# Breeds that lay blue eggs



## Sara Silver (Nov 27, 2017)

Any opinions on which of the blue egg layers is most likely to lay blue? I guess I should mention I've pretty much given up on even the possibility of finding an Araucana... They are just too rare and expensive. And I already have 2 Easter Eggers who lay green and consider that too much of a gamble (we only have room for one or two more hens).

So I'm down to the Cream Legbar and the Ameraucana. I've seen a lot of literature for both that lists them solely as blue egg-layers. Buuuuut also a couple sources for each that say blue OR green is possible. I am SO tired of reading articles... So I'd just love to hear from anyone who has personal experience with either breed. Thanks for reading!


----------



## Nm156 (May 16, 2015)

The purer the bloodline (SOP)of them 2 breeds will only lay blue eggs.
Almost 100% of hatchery chickens have production blood bred into them,hence you might get a green egg,but you'll get more eggs than a SOP(Standard Of Perfection.) chickens.


----------



## boskelli1571 (Oct 30, 2017)

Personally I would go with the Cream Legbar - blue eggs and autosexing...a bit pricey, but Greenfire farm has a great reputation for good stock


----------



## Steinwand (Sep 23, 2017)

And Chicken Scratch poultry has all three


----------



## chickenqueen (Jan 9, 2016)

I hate deciding which breeds to get.I always want more than I can have......


----------



## Sara Silver (Nov 27, 2017)

chickenqueen said:


> I hate deciding which breeds to get.I always want more than I can have......


Agreed! So many things to factor in... We want them to produce a lot of eggs but for as long as possible. Of course, a pleasant temperament is desirable and hardiness. And when you also want to build a flock that's varied when it comes to plumage and egg color...well that's a lot to ask of just a few chickens!


----------



## chickenqueen (Jan 9, 2016)

I wish you luck in your decisions.No matter what you get,I'm sure you'll love them.I've never met a breed I didn't like.


----------



## catharina.berge (Sep 3, 2017)

Wish I could send you some auracana eggs from Belgium, not that rare hear


----------



## chickenqueen (Jan 9, 2016)

I would LOVE having actual Araucanas.I think I would even consider breeding them.Can you ship eggs overseas?Here in the US we have Ameraucanas,Easter Eggers and Olive Eggers but no authentic Araucanas.


----------



## Nm156 (May 16, 2015)

chickenqueen said:


> I would LOVE having actual Araucanas.I think I would even consider breeding them.Can you ship eggs overseas?Here in the US we have Ameraucanas,Easter Eggers and Olive Eggers but no authentic Araucanas.

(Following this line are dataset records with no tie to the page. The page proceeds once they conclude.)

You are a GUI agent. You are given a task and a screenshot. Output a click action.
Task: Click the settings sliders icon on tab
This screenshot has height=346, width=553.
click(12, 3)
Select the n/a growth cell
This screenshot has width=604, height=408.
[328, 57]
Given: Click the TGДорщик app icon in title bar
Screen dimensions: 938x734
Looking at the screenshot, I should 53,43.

With true Araucana at least 50% of the chicks will die in the shell due to the double tuft gene.There is actual true Aruacana in the Us.
http://horstmanspoultry.com/bantamshome/whitearaucana.html I guess He's the mack-daddy of the chicken world.LOL


----------



## chickenqueen (Jan 9, 2016)

Hmmmm....I will have to check it out.Thanks NM!!!


----------



## Nm156 (May 16, 2015)

We have to remember that all these rare and exotic breeds were created by Mankind not nature.I have a book that suggests the original Araucana circa late 1800's was crossed from a Chachalaca pheasant(blue egg) and a chicken(non blue egg).
They were originally crossed for fighting cocks and some hens laid blue eggs.

https://books.google.com/books/about/Araucanas.html?id=eYx2XwAACAAJ

""


----------



## boskelli1571 (Oct 30, 2017)

chickenqueen said:


> I would LOVE having actual Araucanas.I think I would even consider breeding them.Can you ship eggs overseas?Here in the US we have Ameraucanas,Easter Eggers and Olive Eggers but no authentic Araucanas.

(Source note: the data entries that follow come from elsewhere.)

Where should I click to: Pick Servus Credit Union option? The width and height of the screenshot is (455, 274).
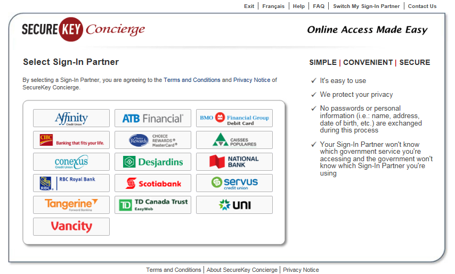pos(234,183)
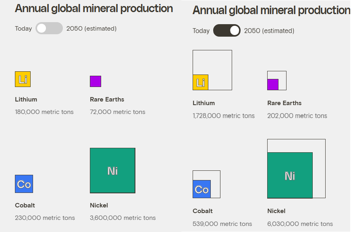Image resolution: width=351 pixels, height=232 pixels.
Task: Click the yellow Li icon above 180,000 metric tons
Action: [x=23, y=79]
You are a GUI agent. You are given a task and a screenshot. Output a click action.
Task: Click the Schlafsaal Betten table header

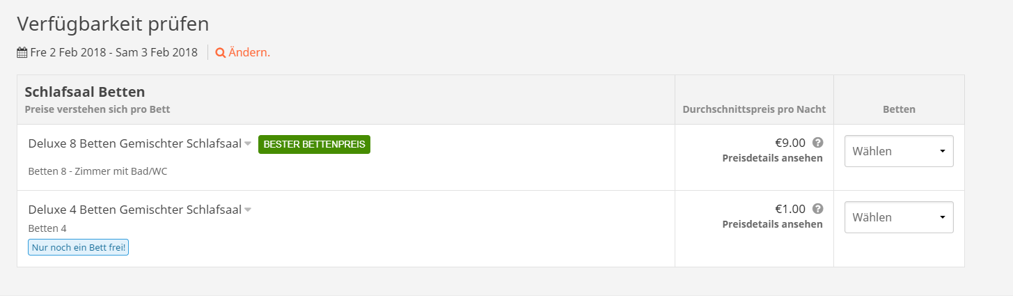pyautogui.click(x=84, y=92)
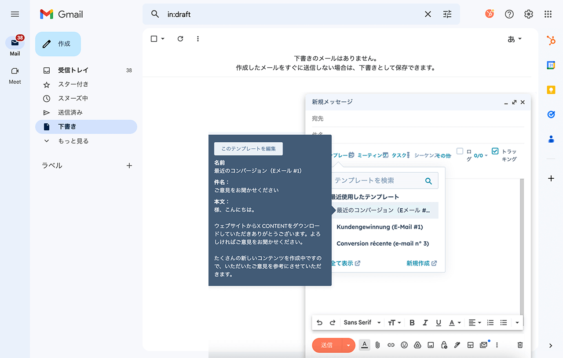The image size is (563, 358).
Task: Click the attach files paperclip icon
Action: tap(377, 345)
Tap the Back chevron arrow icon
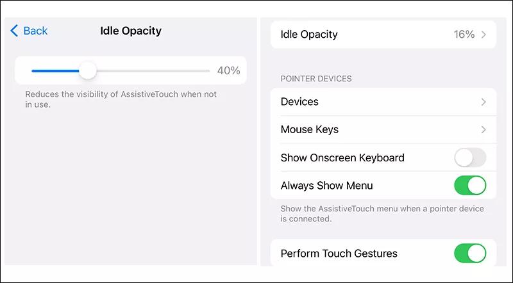The width and height of the screenshot is (513, 283). click(x=15, y=31)
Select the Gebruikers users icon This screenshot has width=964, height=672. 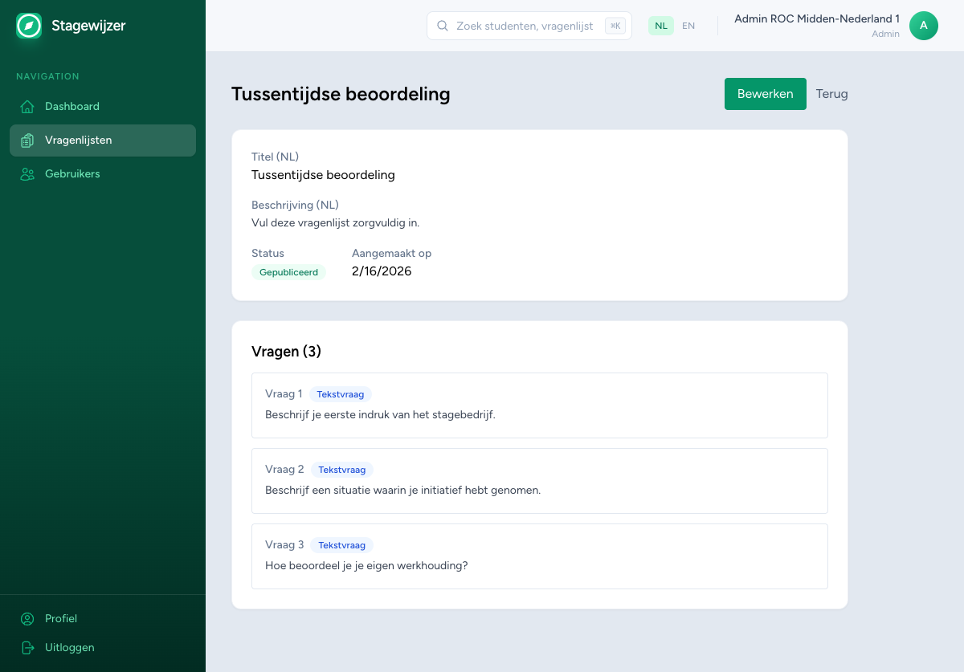(27, 173)
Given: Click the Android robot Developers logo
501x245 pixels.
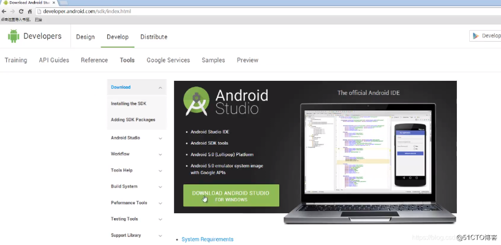Looking at the screenshot, I should click(x=13, y=37).
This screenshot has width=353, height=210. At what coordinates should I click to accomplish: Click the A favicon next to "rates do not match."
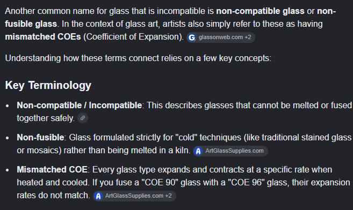coord(98,196)

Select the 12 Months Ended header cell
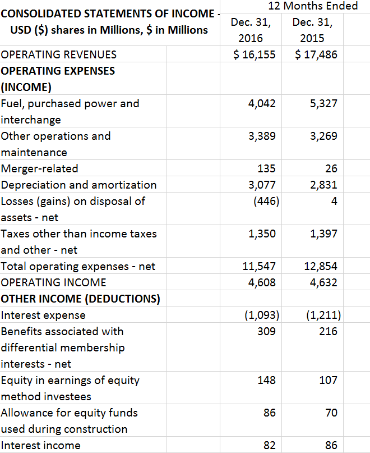click(x=313, y=6)
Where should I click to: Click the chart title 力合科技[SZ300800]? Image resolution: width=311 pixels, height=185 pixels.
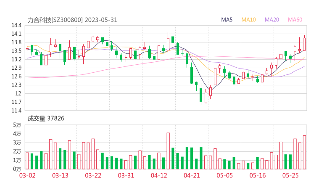tap(55, 20)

There's an outbreak of AI in Italy currently, so I doubt that the US would allow importation - even if Belgium is a long way from Italy.


----------



## velociraptor uk (Dec 9, 2017)

chickenqueen said:


> I would LOVE having actual Araucanas.I think I would even consider breeding them.Can you ship eggs overseas?Here in the US we have Ameraucanas,Easter Eggers and Olive Eggers but no authentic Araucanas.


There are plenty of UK breeders that can be found on FB. Most are exhibition blood lines too.


----------



## boskelli1571 (Oct 30, 2017)

velociraptor uk said:


> There's an easy way around import laws...post as light bulbs, they look the same under a scanner.

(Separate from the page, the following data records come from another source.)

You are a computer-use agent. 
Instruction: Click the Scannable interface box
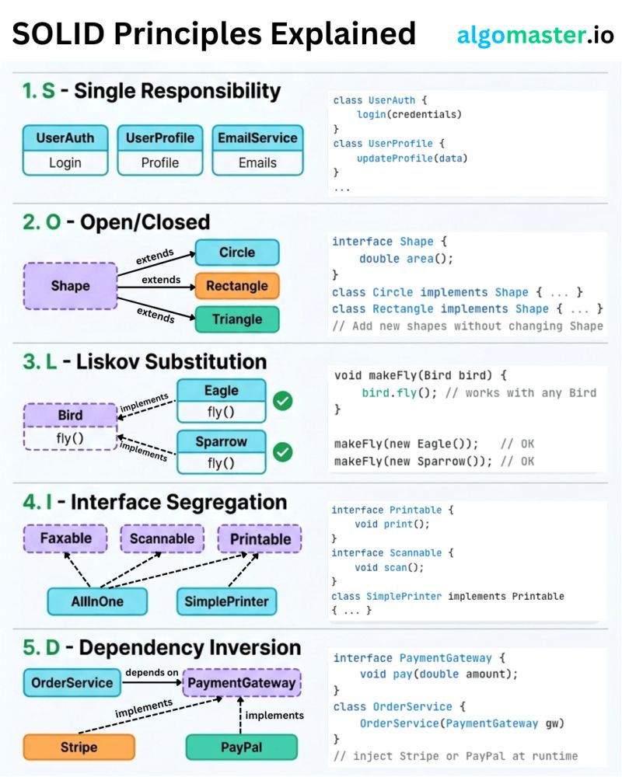click(162, 538)
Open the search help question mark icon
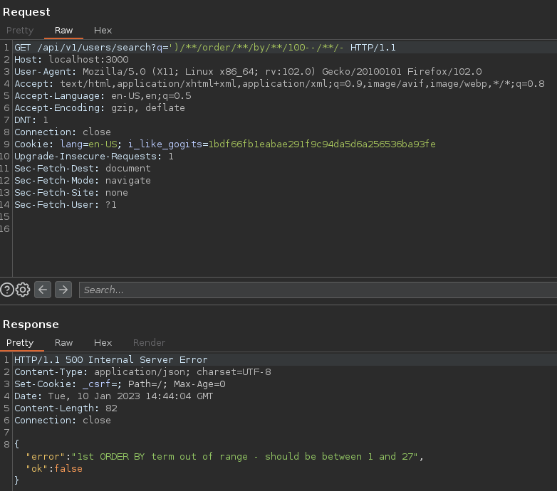 click(7, 290)
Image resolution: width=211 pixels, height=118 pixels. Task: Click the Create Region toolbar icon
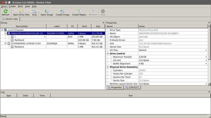(79, 12)
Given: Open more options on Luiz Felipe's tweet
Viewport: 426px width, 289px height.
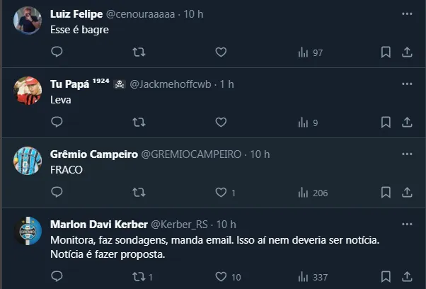Looking at the screenshot, I should point(407,14).
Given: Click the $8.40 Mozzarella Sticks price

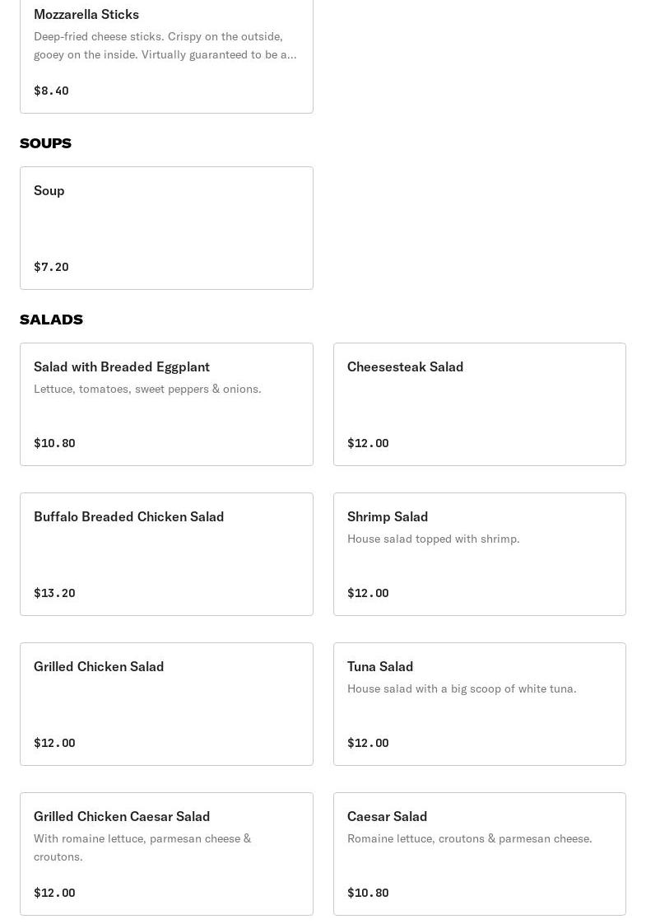Looking at the screenshot, I should coord(51,91).
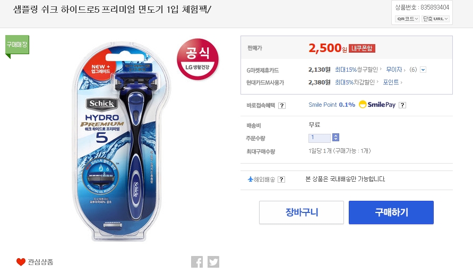This screenshot has height=273, width=473.
Task: Click the SmilePay logo
Action: coord(377,105)
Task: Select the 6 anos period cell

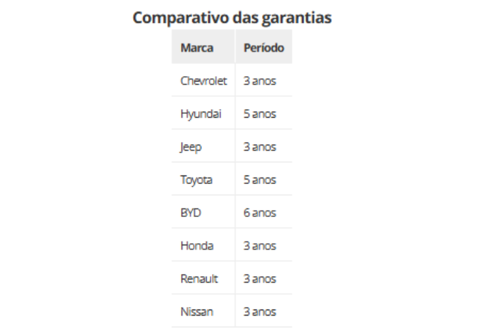Action: 259,213
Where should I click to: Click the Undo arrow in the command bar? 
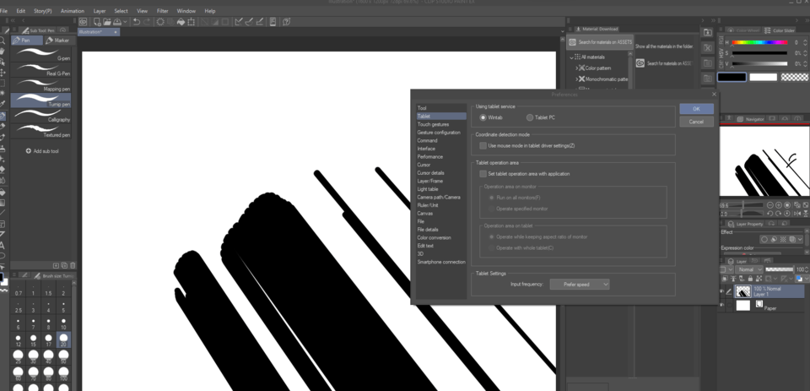pyautogui.click(x=138, y=21)
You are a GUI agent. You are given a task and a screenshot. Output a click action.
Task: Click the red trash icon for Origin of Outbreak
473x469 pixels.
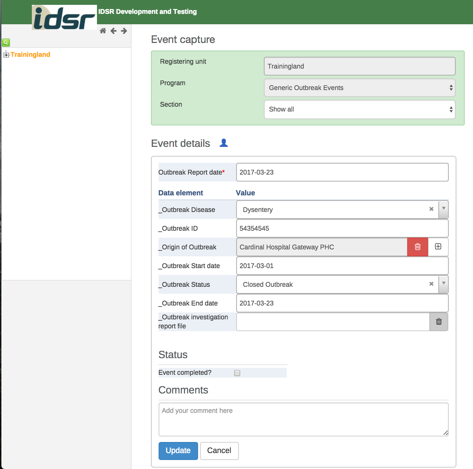[x=418, y=247]
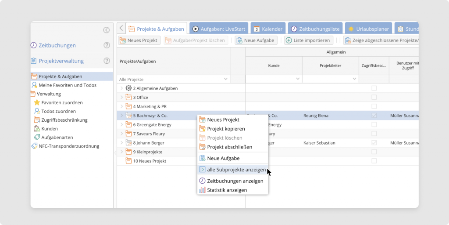
Task: Select Statistik anzeigen in context menu
Action: pos(227,190)
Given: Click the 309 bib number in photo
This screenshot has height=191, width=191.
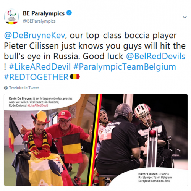Looking at the screenshot, I should (107, 130).
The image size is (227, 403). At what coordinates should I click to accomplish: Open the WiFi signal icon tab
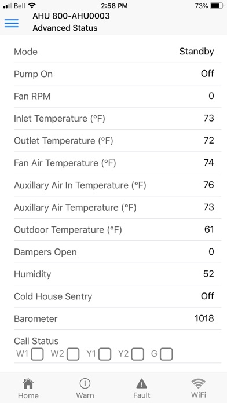(x=199, y=384)
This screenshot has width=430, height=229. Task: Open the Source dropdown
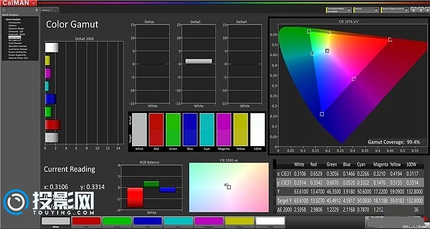point(366,10)
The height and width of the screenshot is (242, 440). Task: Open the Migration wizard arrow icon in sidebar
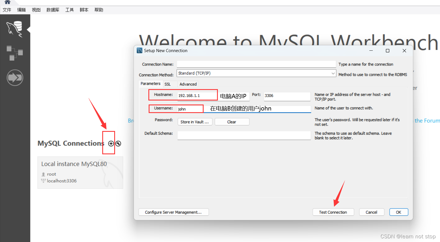[x=15, y=77]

That's great....what if your eggs are positive?? then you lose your whole flock


----------



## Sara Silver (Nov 27, 2017)

Chicken Scratch Poultry is a hatchery based in the US (Cali, I think) and they have Araucana and Ameraucana pullets, day olds AND fertilized eggs listed for sale on their website.

Getting a pullet was pretty darn expensive... The hen herself was $40 but as a pullet, she required a $30 carrier and then shipping to the East coast was $60!! The day old chicks were less expensive but there was a minimum of like 8 chicks...so that added up to a lot, as well. Finally, the fertilized eggs are $7 each but that doesn't include shipping. And of course, with the eggs, there's no guarantee that they will still be viable when they arrive. Even if they are, egg hatching is always a gamble.


----------



## chickenqueen (Jan 9, 2016)

I book marked Horstman's Poultry and will check back in the new year when things are up and running again.He has white ones,so gorgeous but sold out.I've got all kinds of breeds picked out I want to order but I'm not sure if I'm doing any chicks next year.I'm thinking real hard on two Nubian milking goats instead.Not only does their milk have a high fat content but they can be trained to haul packs and pull a cart.I already have their real estate picked out in the yard,complete with a "mountain" of dirt from the pond that is overgrown for them to climb and chew on.And,most importantly,I almost have Dale talked into it.


----------